Task statement: Look through the lines below and extract each one that contains "computer".

Records for processing:
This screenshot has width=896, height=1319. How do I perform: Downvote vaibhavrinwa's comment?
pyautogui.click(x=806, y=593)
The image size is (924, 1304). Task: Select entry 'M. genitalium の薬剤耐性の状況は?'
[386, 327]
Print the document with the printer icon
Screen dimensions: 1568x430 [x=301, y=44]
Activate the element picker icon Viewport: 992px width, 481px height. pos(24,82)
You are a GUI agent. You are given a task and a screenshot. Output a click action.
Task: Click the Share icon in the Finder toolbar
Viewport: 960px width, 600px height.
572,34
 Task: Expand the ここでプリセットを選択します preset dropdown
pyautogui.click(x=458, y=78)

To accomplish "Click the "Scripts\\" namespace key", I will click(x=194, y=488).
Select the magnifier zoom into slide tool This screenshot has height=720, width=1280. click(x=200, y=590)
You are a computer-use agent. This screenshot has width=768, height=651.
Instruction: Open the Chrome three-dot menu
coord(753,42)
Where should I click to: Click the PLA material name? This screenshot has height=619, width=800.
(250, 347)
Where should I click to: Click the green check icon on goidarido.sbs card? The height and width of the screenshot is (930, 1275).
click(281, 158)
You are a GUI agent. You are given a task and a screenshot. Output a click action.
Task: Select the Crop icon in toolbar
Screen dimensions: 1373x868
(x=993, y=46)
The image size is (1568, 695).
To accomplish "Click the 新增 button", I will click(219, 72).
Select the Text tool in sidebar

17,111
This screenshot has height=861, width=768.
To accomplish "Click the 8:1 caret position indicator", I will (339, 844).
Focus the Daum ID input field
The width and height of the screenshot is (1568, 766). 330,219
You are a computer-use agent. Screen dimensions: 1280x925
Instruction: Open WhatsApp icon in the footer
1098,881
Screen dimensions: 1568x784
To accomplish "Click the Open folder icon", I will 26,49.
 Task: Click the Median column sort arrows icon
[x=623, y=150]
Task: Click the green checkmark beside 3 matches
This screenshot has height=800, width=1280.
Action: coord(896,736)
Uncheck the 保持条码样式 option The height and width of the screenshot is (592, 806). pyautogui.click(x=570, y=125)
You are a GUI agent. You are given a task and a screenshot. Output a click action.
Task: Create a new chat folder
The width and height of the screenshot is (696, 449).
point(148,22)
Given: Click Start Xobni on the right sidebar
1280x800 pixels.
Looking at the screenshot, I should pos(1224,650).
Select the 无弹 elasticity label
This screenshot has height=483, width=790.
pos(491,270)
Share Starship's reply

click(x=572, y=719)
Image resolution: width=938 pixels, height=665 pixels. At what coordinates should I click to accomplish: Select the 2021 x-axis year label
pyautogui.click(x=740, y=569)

Answer for the task:
You are a computer-use agent. This screenshot has width=768, height=651.
You are a computer-use agent. Screen dimensions: 1280x925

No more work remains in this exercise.